→ Exercise: Make an exact copy of the whole listing, but leave its pictures out.

→ Material provided:
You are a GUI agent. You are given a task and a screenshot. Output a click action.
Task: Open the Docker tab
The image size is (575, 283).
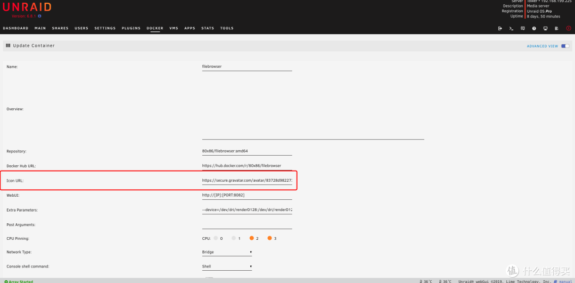point(155,28)
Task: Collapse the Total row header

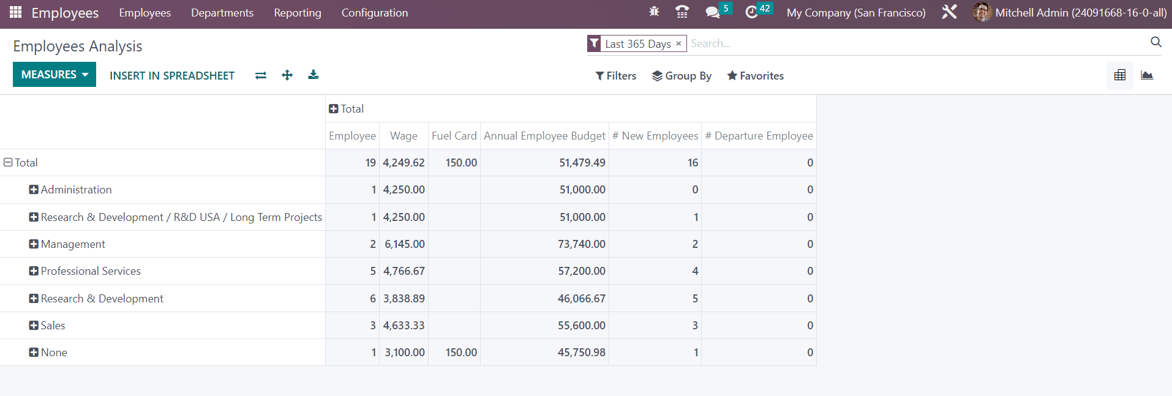Action: 9,163
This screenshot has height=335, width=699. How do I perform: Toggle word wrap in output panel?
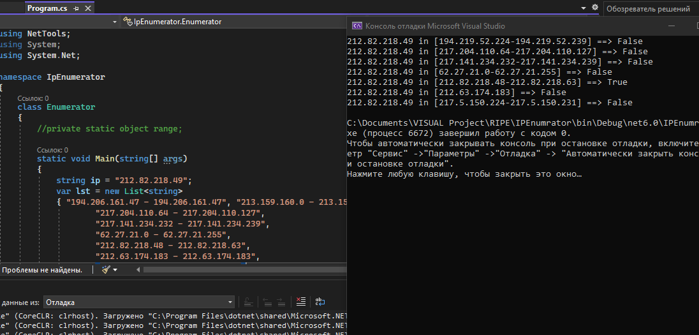click(x=320, y=302)
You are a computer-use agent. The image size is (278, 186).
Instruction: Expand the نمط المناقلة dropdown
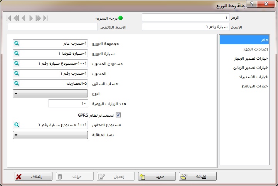pyautogui.click(x=17, y=135)
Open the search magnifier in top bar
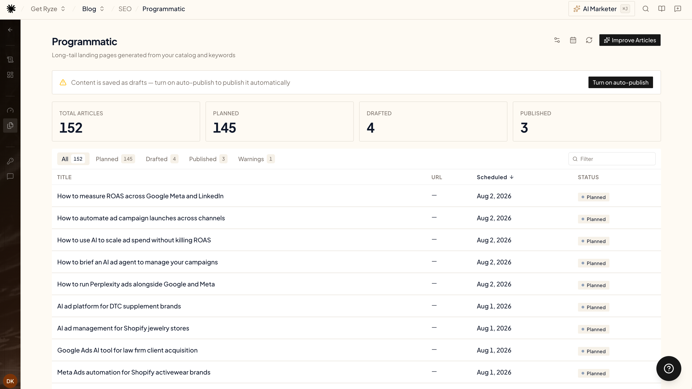The width and height of the screenshot is (692, 389). pos(646,9)
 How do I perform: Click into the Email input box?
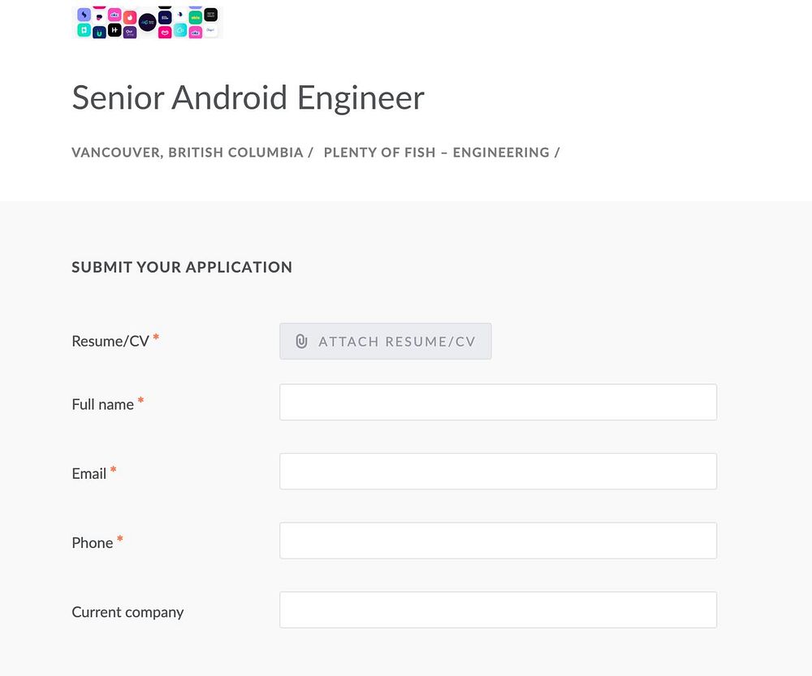pyautogui.click(x=498, y=471)
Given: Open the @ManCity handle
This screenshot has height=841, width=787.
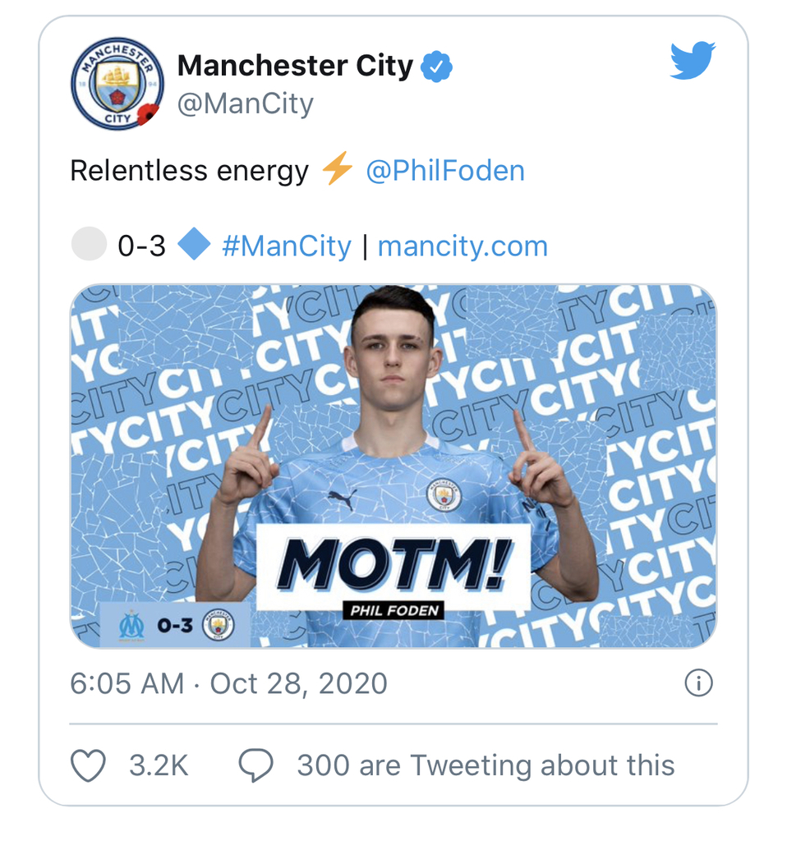Looking at the screenshot, I should click(245, 103).
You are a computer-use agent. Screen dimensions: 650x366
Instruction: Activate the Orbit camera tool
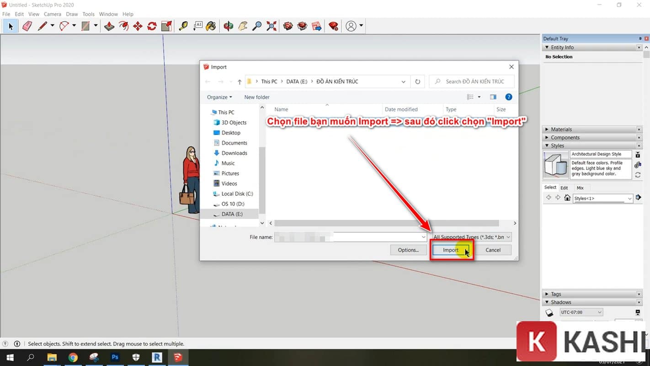(x=229, y=26)
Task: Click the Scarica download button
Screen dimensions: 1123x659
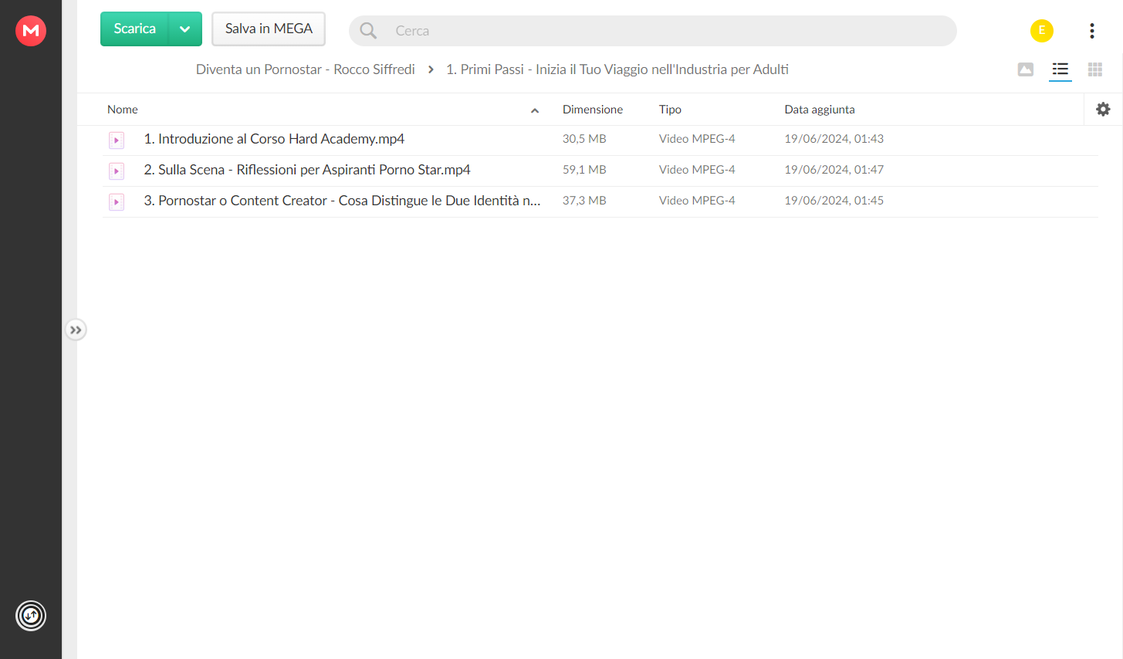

→ Answer section:
You are a GUI agent. You are given a task and a screenshot. Output a click action.
Task: Open the Docker tab
The image size is (575, 283).
point(155,28)
Task: Collapse the Total row header

Action: 9,163
This screenshot has height=335, width=699. How do I perform: Toggle word wrap in output panel?
click(x=320, y=302)
You are a computer-use agent. The image size is (278, 186).
Instruction: Expand the نمط المناقلة dropdown
pyautogui.click(x=17, y=135)
Open the search magnifier in top bar
The width and height of the screenshot is (692, 389). pos(646,9)
 How do I perform: Click into the Email input box?
pyautogui.click(x=498, y=471)
Given: Open the @ManCity handle
This screenshot has height=841, width=787.
Looking at the screenshot, I should click(245, 103).
You are a computer-use agent. Screen dimensions: 650x366
Instruction: Activate the Orbit camera tool
(x=229, y=26)
Task: Click the Scarica download button
Screen dimensions: 1123x659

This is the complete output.